▶ ROWS
--------

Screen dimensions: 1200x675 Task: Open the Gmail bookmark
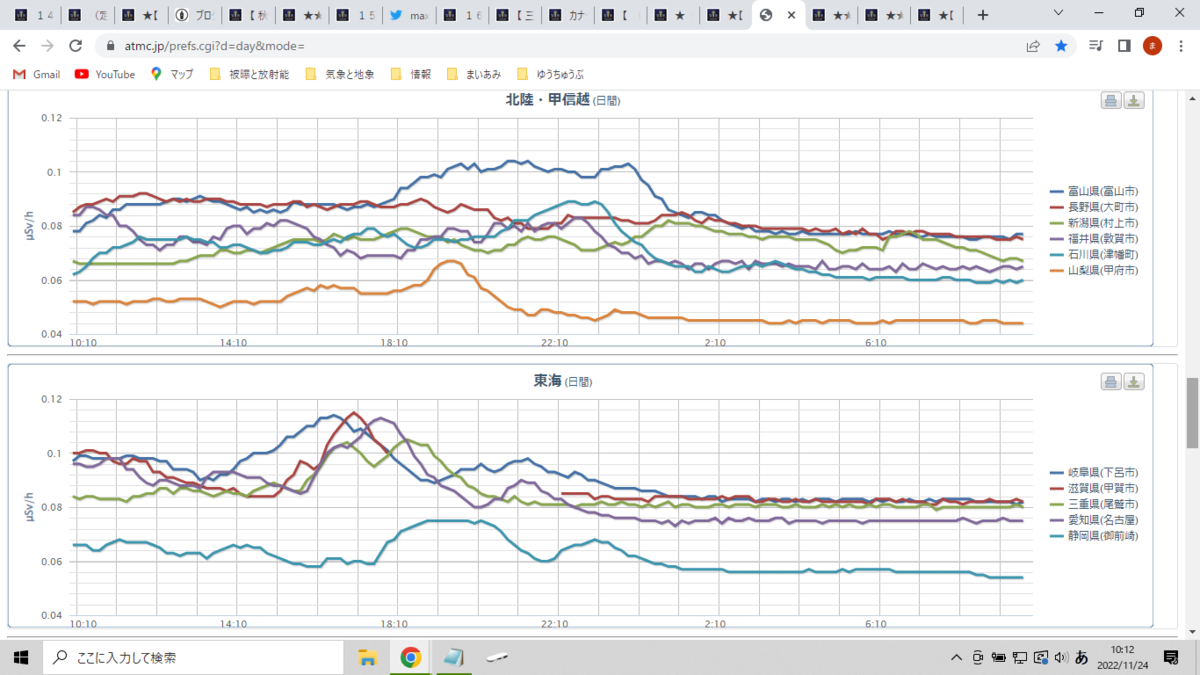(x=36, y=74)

--------

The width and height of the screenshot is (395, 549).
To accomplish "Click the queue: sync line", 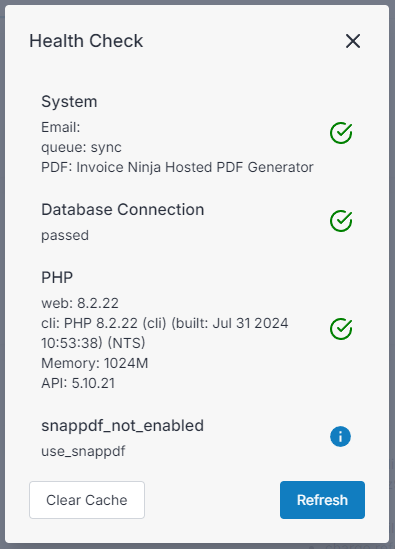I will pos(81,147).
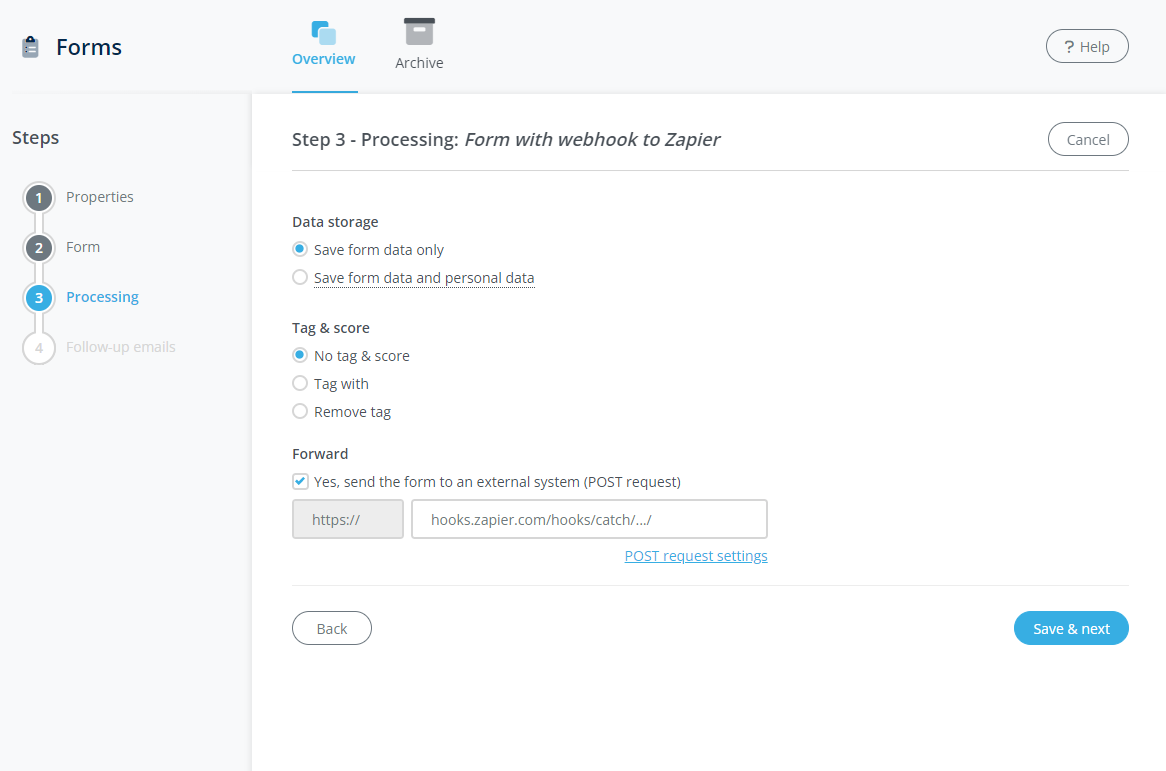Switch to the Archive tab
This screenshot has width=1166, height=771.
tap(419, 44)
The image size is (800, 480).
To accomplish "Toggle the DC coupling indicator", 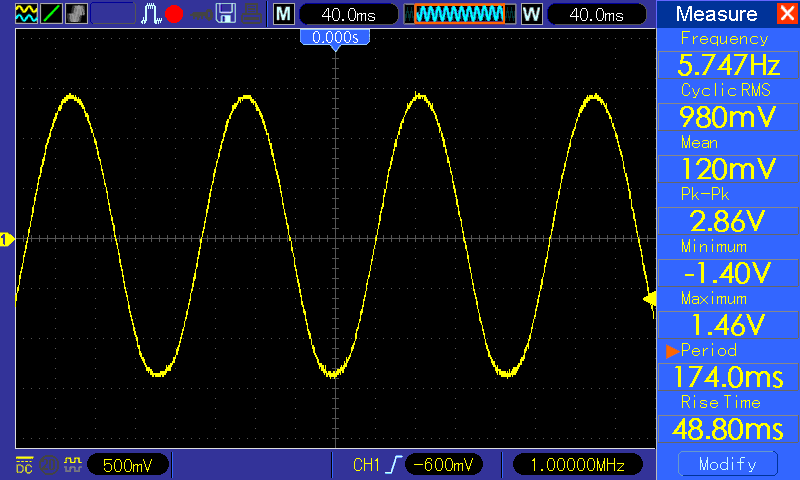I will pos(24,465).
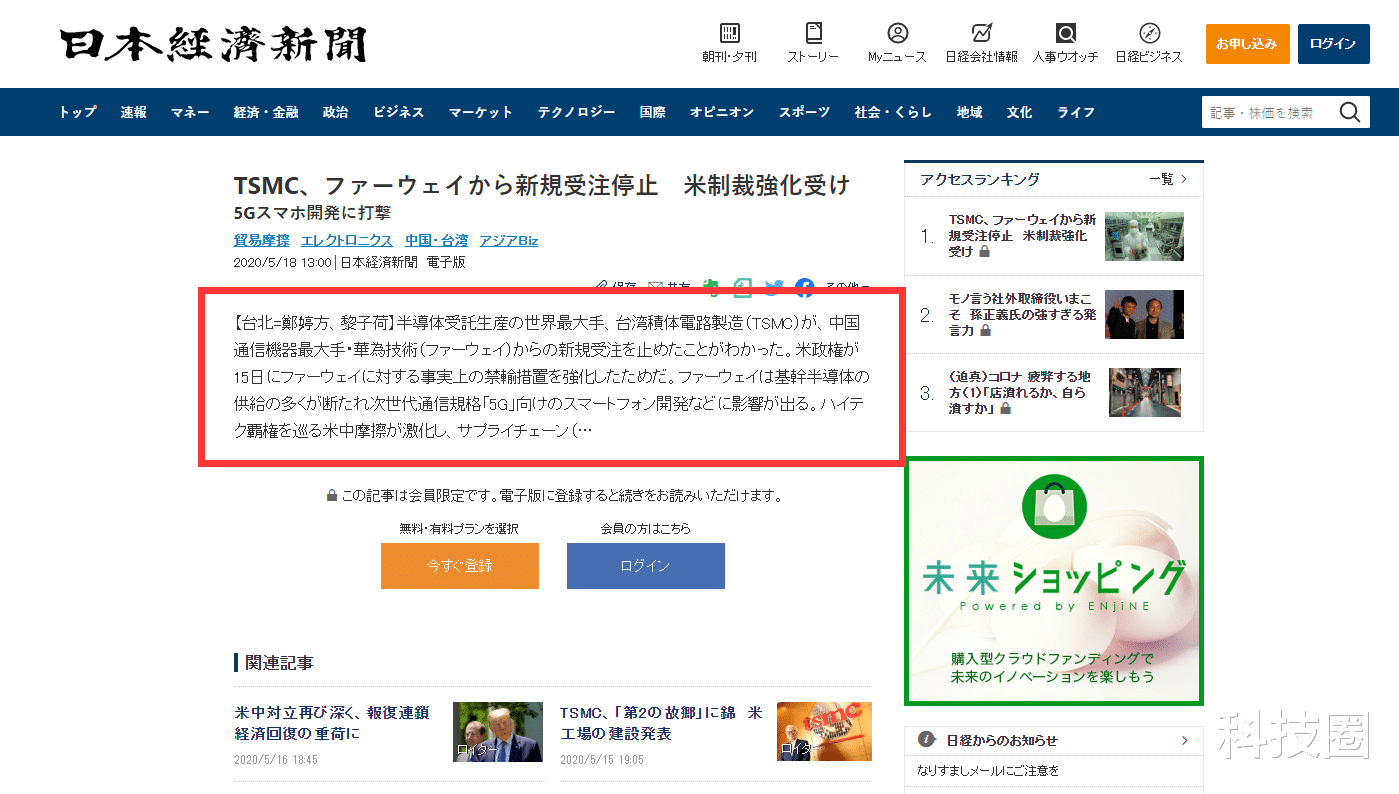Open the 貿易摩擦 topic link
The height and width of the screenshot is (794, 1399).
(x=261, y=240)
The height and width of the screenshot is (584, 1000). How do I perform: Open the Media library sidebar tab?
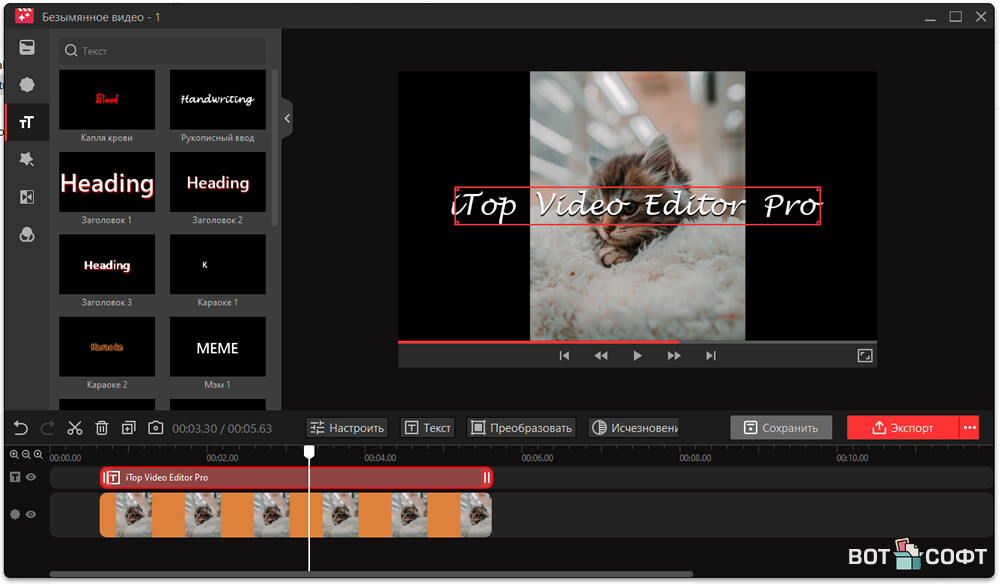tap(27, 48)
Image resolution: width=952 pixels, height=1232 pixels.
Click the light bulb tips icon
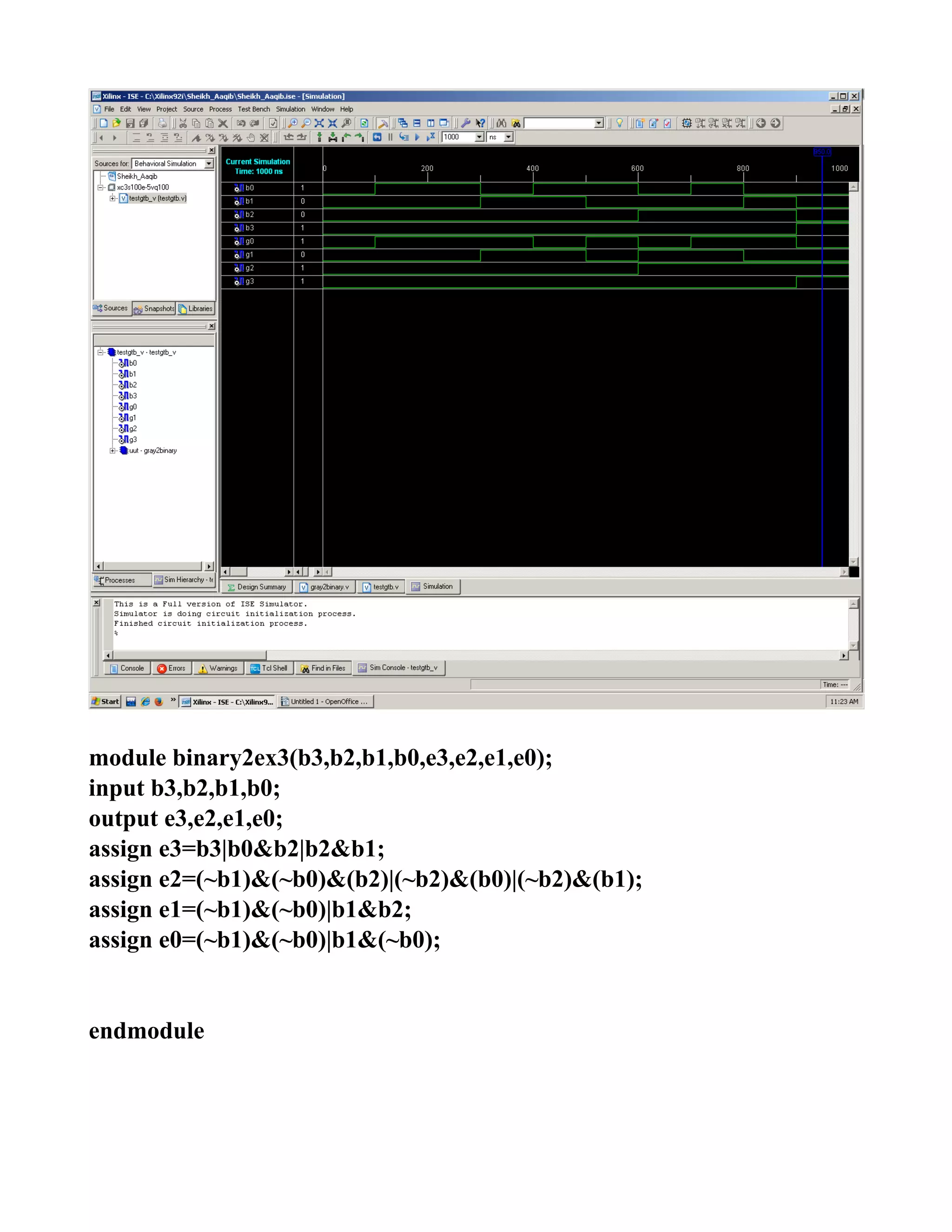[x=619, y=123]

--------

▶ WHAT YOU SHOULD DO
Copy out the material from the line containing "Image resolution: width=952" through the line containing "[x=619, y=123]", including both of those lines. Leave out the pictures.

▶ FINISHED EXERCISE
Image resolution: width=952 pixels, height=1232 pixels.
Click the light bulb tips icon
[x=619, y=123]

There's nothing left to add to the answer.